Casebook

From Wikipedia, the free encyclopedia

A casebook is a type of textbook used primarily by students in law schools.[1] Rather than simply laying out the legal doctrine in a particular area of study, a casebook contains excerpts from legal cases in which the law of that area was applied.[1] It is then up to the student to analyze the language of the case in order to determine what rule was applied and how the court applied it.[1] Casebooks sometimes also contain excerpts from law review articles and legal treatises, historical notes, editorial commentary, and other related materials to provide background for the cases.

The teaching style based on casebooks is known as the casebook method and is supposed to instill in law students how to "think like a lawyer."[1] The casebook method is most often used in law schools in countries with common law legal systems, where case law is a major source of law.

Most casebooks are authored by law professors, usually with two, three, or four authors, at least one of whom will be a professor at the top of his or her field in the area under discussion.
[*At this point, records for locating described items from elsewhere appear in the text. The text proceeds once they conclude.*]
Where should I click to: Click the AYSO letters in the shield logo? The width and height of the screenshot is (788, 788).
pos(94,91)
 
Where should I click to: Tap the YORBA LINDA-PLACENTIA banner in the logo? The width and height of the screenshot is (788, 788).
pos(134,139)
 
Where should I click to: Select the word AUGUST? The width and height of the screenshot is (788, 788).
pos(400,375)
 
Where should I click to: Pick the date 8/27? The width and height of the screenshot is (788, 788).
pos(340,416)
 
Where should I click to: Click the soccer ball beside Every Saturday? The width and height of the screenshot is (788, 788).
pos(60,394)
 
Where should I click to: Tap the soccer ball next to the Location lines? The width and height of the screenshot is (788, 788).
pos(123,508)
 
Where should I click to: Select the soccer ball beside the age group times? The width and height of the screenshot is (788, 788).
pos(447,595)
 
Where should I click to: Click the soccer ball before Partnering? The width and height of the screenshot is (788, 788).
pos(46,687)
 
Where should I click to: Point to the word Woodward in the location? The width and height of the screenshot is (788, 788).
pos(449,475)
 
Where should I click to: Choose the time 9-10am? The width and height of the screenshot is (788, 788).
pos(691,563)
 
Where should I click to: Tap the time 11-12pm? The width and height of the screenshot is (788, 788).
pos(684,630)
New editions of casebooks often retain the names of famous professors on their covers decades after those professors have died. Updating of the books, then, falls on the shoulders of a younger generation of their colleagues. Such casebooks are often known by the names of the leading professor authors, such as Prosser, Wade, & Schwartz's, Torts: Cases & Materials (now in a 13th edition).[2]
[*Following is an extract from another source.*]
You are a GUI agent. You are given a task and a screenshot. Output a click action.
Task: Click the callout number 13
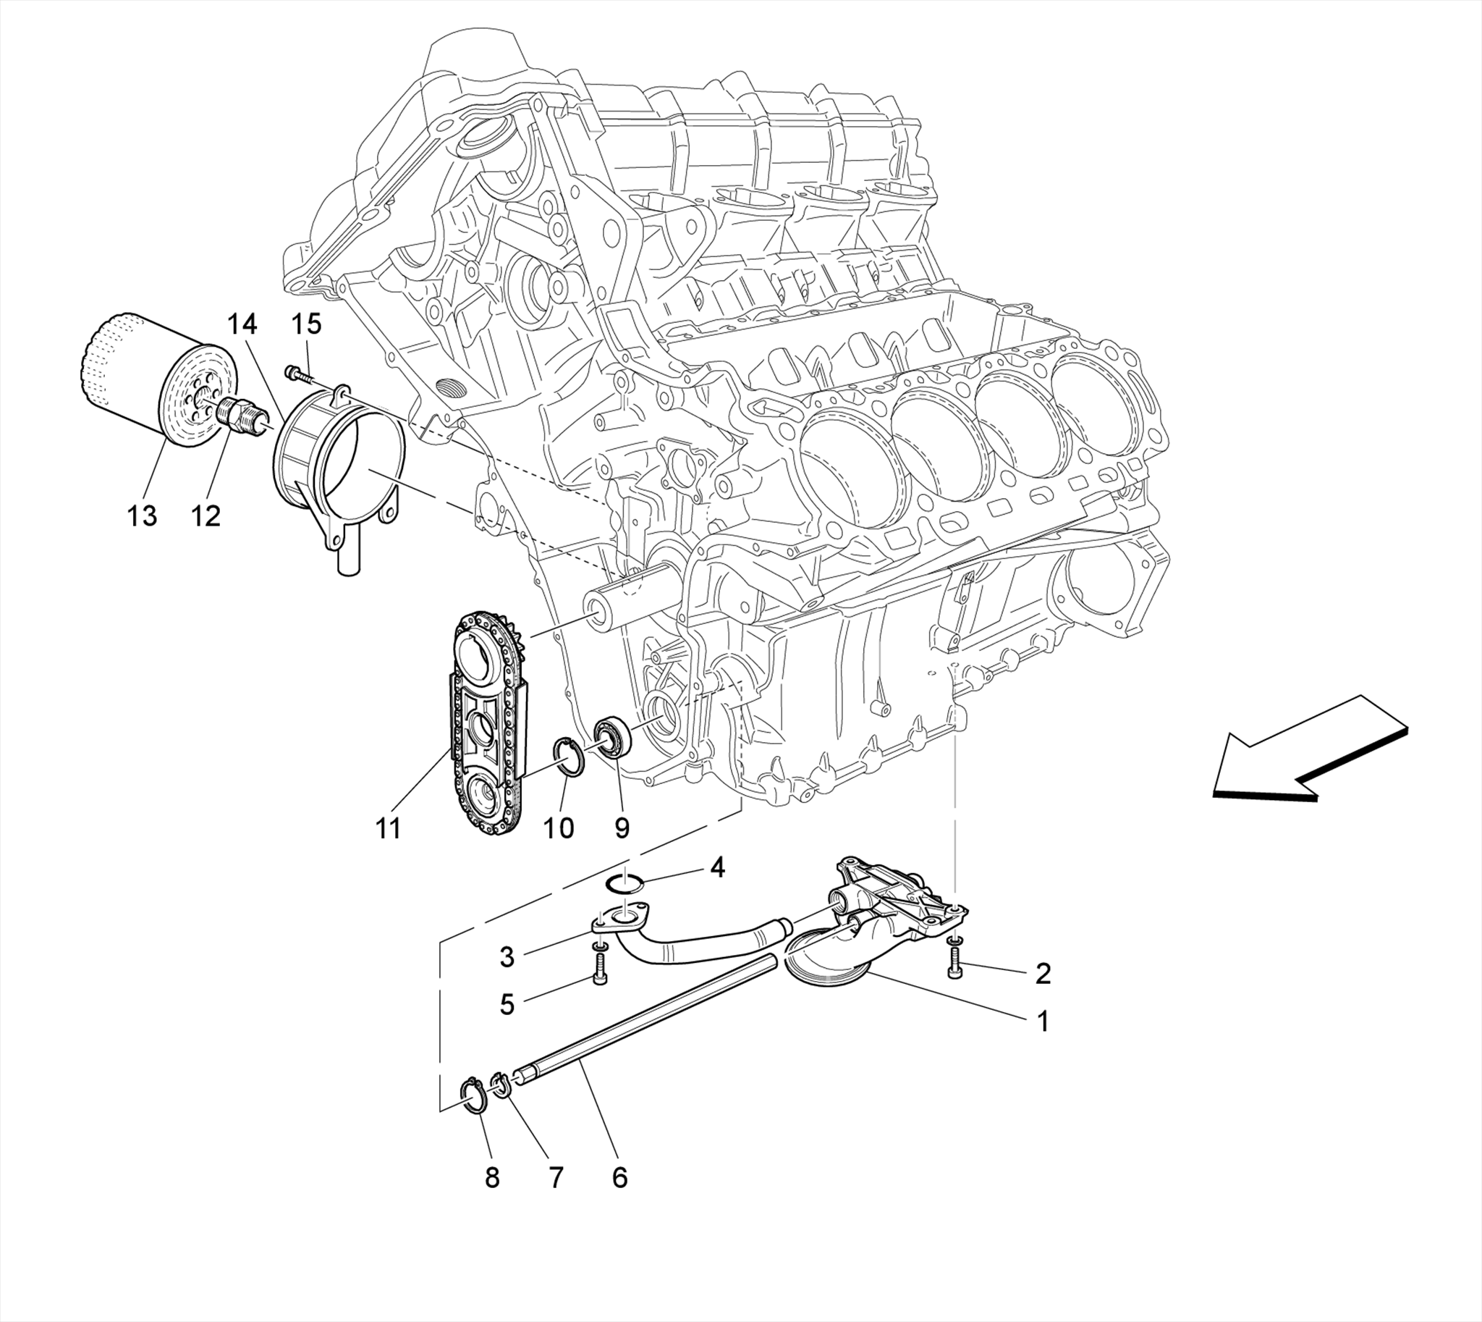pyautogui.click(x=143, y=515)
The leading publishers of casebooks in the United States are Thomson West (publisher of the Foundation Press and American Casebook Series imprints), Aspen Publishing, and LexisNexis. Each of these publishers uses a quickly identifiable color and pattern for their book covers across all subjects. Traditionally, the covers of casebooks came in the colors red, blue, or brown,[1] although West's American Casebook Series has since switched to faded black cloth as an environmentally-friendly move.

Casebooks are intended only for use as teaching devices, but not as reference works.[3] They are notorious for being "somewhat opaque", in that they are merely intended to deliver information in "small drips" during an entire law school semester under the supervision of a law professor.[3] They do not always include legal doctrines in their most current form, as the point of a casebook (especially in first-year survey courses) is to merely introduce students to such doctrines.[3] For more straightforward and current summaries of a particular area of law, students and attorneys turn to hornbooks.[3]
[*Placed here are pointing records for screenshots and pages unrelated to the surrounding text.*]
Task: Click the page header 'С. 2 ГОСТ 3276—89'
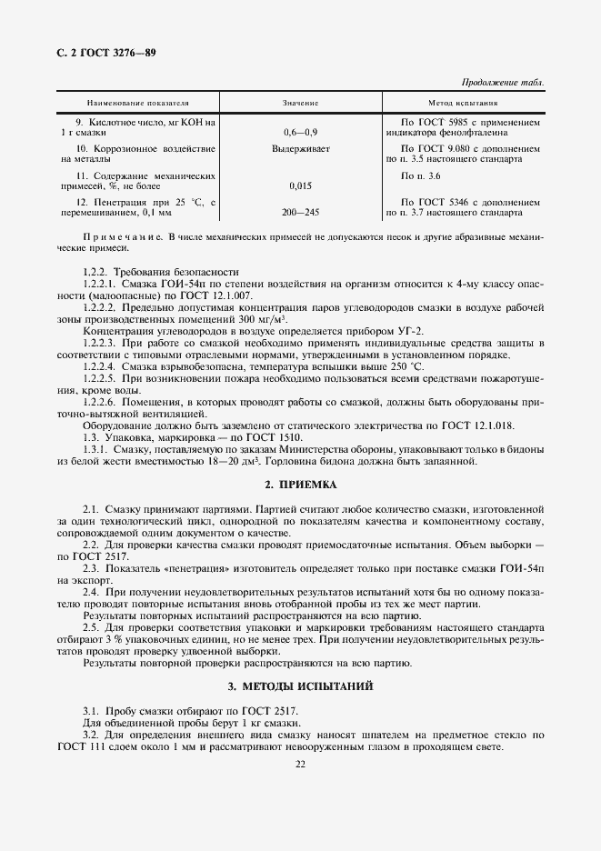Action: point(106,53)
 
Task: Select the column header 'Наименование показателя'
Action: point(137,104)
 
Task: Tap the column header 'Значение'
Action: point(300,104)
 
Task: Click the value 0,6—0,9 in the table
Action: point(300,133)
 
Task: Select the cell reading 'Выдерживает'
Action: point(300,147)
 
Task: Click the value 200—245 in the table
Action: point(300,213)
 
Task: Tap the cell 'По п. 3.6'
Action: point(420,175)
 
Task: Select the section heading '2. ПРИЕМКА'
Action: point(300,485)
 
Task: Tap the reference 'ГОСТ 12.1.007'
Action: point(222,295)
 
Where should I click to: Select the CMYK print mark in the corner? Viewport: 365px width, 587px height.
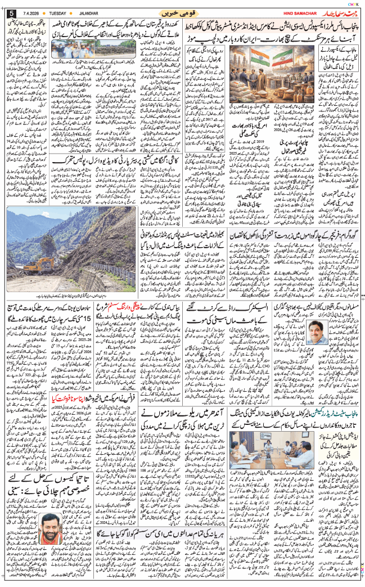353,4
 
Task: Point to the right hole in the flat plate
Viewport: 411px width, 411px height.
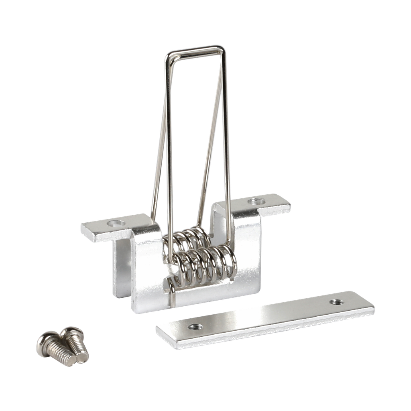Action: tap(335, 301)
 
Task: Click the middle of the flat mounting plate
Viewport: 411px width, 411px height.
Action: tap(265, 317)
The prevalence of the casebook method in American law schools has given rise to a market for commercial study aids "keyed" to a particular casebook edition.[3] These study aids are generally summaries ("briefs") of the cases from the casebook to which it is "keyed," presenting them in the same order as the casebook. Often written by the same author who wrote the associated casebook, and published by the same company, "keyed" study aids are useful in distilling cases down to black-letter law. Popular study aid product lines include Legalines, High Court Case Summaries, and Gilbert Law Summaries published by West Thomson Reuters, Casenotes Legal Briefs by Aspen, and the Understanding series and Q&A series by LexisNexis.

See also[]

  • Sourcebook – similar structure used in the social sciences and humanities

References[]

  1. ^ a b c d e Wayne L. Anderson and Marilyn J. Headrick, The Legal Profession: Is it for you? (Cincinnati: Thomson Executive Press, 1996), 83.
  2. ^ Prosser, William, Wade, John; Schwartz, Victor (2000), Prosser, Wade, and Schwartz's Torts: Cases and Materials (10th ed.), Foundation Press, ISBN 1-56662-955-1
  3. ^ a b c d e Olson, Kent C. (1999). Legal Information: How to Find It, How to Use It. Phoenix: Greenwood Publishing Group. p. 58. ISBN 0897749634.